(To do): Print the data exactly as it is given, please.

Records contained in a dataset
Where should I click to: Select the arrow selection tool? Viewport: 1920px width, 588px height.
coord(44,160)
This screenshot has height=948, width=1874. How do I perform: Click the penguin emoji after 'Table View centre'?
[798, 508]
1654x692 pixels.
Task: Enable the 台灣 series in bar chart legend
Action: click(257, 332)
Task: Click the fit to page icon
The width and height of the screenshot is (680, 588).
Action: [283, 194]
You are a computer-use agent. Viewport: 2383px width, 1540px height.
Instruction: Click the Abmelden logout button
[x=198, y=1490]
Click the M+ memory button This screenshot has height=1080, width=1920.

(Solution for this problem):
Where should I click to: Select the arrow selection tool? Viewport: 1920px width, 588px height.
coord(44,160)
This screenshot has height=948, width=1874. How do I perform: Click the penguin emoji after 'Table View centre'?
[798, 508]
1654x692 pixels.
Task: Enable the 台灣 series in bar chart legend
Action: click(257, 332)
Task: Click the fit to page icon
The width and height of the screenshot is (680, 588).
Action: [283, 194]
You are a computer-use agent. Viewport: 2383px width, 1540px height.
Instruction: Click the Abmelden logout button
[x=198, y=1490]
Click the M+ memory button This screenshot has height=1080, width=1920.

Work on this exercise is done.